=== STATED PROBLEM ===
Reproduce the following lines word for word, keeping every character unchanged.
# START OF DATA TO PROCESS
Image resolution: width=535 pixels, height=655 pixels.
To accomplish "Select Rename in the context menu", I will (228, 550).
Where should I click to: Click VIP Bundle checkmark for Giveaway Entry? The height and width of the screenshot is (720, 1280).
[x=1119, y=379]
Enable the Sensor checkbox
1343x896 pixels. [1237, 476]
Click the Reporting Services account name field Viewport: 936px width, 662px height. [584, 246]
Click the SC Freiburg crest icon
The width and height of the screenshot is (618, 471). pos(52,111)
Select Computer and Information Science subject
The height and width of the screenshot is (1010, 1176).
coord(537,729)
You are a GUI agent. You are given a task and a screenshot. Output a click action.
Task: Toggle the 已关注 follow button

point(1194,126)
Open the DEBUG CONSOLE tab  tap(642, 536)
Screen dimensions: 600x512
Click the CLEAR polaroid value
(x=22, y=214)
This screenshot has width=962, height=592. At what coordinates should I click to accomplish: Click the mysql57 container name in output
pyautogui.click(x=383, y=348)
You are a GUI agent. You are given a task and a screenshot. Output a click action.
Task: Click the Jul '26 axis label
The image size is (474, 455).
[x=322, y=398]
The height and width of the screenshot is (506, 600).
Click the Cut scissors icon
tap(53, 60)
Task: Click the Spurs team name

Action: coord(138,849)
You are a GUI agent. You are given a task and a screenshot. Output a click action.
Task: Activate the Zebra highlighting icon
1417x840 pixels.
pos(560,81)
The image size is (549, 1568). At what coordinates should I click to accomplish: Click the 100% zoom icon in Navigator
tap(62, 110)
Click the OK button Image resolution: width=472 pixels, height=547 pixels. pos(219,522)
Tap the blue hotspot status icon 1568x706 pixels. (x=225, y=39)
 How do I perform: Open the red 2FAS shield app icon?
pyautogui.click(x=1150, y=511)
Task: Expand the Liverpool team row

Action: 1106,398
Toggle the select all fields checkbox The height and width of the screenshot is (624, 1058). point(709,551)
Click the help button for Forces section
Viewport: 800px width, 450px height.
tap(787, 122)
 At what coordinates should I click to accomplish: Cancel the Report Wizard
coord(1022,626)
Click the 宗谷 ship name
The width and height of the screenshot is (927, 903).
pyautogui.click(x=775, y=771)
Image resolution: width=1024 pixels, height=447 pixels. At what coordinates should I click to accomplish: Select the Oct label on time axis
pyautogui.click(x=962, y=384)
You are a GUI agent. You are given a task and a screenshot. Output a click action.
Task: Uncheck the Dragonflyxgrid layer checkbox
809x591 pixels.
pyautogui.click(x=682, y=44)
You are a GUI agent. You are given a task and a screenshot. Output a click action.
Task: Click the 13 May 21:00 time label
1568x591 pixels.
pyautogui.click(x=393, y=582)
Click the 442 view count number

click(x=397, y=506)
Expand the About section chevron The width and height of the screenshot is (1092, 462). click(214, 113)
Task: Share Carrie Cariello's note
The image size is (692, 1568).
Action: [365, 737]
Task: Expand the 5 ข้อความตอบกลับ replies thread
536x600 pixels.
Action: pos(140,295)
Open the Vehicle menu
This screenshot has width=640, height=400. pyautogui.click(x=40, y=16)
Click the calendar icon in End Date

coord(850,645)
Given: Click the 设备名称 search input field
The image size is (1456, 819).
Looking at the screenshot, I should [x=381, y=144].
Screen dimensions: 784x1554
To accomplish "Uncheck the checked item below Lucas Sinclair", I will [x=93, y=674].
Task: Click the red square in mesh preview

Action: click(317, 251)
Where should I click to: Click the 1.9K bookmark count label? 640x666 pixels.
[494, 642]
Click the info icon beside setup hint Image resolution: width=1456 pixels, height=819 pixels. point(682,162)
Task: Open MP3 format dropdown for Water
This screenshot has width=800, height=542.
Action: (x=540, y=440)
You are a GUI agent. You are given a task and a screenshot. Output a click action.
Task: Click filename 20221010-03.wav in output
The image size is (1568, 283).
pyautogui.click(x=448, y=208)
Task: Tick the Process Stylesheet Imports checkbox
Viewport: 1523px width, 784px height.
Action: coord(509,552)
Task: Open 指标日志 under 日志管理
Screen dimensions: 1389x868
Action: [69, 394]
# END OF DATA TO PROCESS
=== THE REPLY ===
Image resolution: width=535 pixels, height=655 pixels.
To accomplish "Select Rename in the context menu", I will (228, 550).
Where should I click to: Click VIP Bundle checkmark for Giveaway Entry? The height and width of the screenshot is (720, 1280).
[x=1119, y=379]
Enable the Sensor checkbox
1343x896 pixels. [1237, 476]
Click the Reporting Services account name field Viewport: 936px width, 662px height. [584, 246]
Click the SC Freiburg crest icon
The width and height of the screenshot is (618, 471). pos(52,111)
Select Computer and Information Science subject
The height and width of the screenshot is (1010, 1176).
coord(537,729)
You are a GUI agent. You are given a task and a screenshot. Output a click action.
Task: Toggle the 已关注 follow button

point(1194,126)
Open the DEBUG CONSOLE tab  tap(642, 536)
Screen dimensions: 600x512
Click the CLEAR polaroid value
(x=22, y=214)
This screenshot has width=962, height=592. At what coordinates should I click to accomplish: Click the mysql57 container name in output
pyautogui.click(x=383, y=348)
You are a GUI agent. You are given a task and a screenshot. Output a click action.
Task: Click the Jul '26 axis label
The image size is (474, 455).
[x=322, y=398]
The height and width of the screenshot is (506, 600).
Click the Cut scissors icon
tap(53, 60)
Task: Click the Spurs team name

Action: coord(138,849)
You are a GUI agent. You are given a task and a screenshot. Output a click action.
Task: Activate the Zebra highlighting icon
1417x840 pixels.
pos(560,81)
The image size is (549, 1568). At what coordinates should I click to accomplish: Click the 100% zoom icon in Navigator
tap(62, 110)
Click the OK button Image resolution: width=472 pixels, height=547 pixels. pos(219,522)
Tap the blue hotspot status icon 1568x706 pixels. (x=225, y=39)
 How do I perform: Open the red 2FAS shield app icon?
pyautogui.click(x=1150, y=511)
Task: Expand the Liverpool team row

Action: 1106,398
Toggle the select all fields checkbox The height and width of the screenshot is (624, 1058). point(709,551)
Click the help button for Forces section
Viewport: 800px width, 450px height.
tap(787, 122)
 At what coordinates should I click to accomplish: Cancel the Report Wizard
coord(1022,626)
Click the 宗谷 ship name
The width and height of the screenshot is (927, 903).
pyautogui.click(x=775, y=771)
Image resolution: width=1024 pixels, height=447 pixels. At what coordinates should I click to accomplish: Select the Oct label on time axis
pyautogui.click(x=962, y=384)
You are a GUI agent. You are given a task and a screenshot. Output a click action.
Task: Uncheck the Dragonflyxgrid layer checkbox
809x591 pixels.
pyautogui.click(x=682, y=44)
You are a GUI agent. You are given a task and a screenshot. Output a click action.
Task: Click the 13 May 21:00 time label
1568x591 pixels.
pyautogui.click(x=393, y=582)
Click the 442 view count number

click(x=397, y=506)
Expand the About section chevron The width and height of the screenshot is (1092, 462). click(214, 113)
Task: Share Carrie Cariello's note
The image size is (692, 1568).
Action: [365, 737]
Task: Expand the 5 ข้อความตอบกลับ replies thread
536x600 pixels.
Action: pos(140,295)
Open the Vehicle menu
This screenshot has width=640, height=400. pyautogui.click(x=40, y=16)
Click the calendar icon in End Date

coord(850,645)
Given: Click the 设备名称 search input field
The image size is (1456, 819).
Looking at the screenshot, I should [x=381, y=144].
Screen dimensions: 784x1554
To accomplish "Uncheck the checked item below Lucas Sinclair", I will [x=93, y=674].
Task: Click the red square in mesh preview

Action: click(317, 251)
Where should I click to: Click the 1.9K bookmark count label? 640x666 pixels.
[494, 642]
Click the info icon beside setup hint Image resolution: width=1456 pixels, height=819 pixels. point(682,162)
Task: Open MP3 format dropdown for Water
This screenshot has width=800, height=542.
Action: (x=540, y=440)
You are a GUI agent. You are given a task and a screenshot. Output a click action.
Task: Click filename 20221010-03.wav in output
The image size is (1568, 283).
pyautogui.click(x=448, y=208)
Task: Tick the Process Stylesheet Imports checkbox
Viewport: 1523px width, 784px height.
Action: coord(509,552)
Task: Open 指标日志 under 日志管理
Screen dimensions: 1389x868
Action: [69, 394]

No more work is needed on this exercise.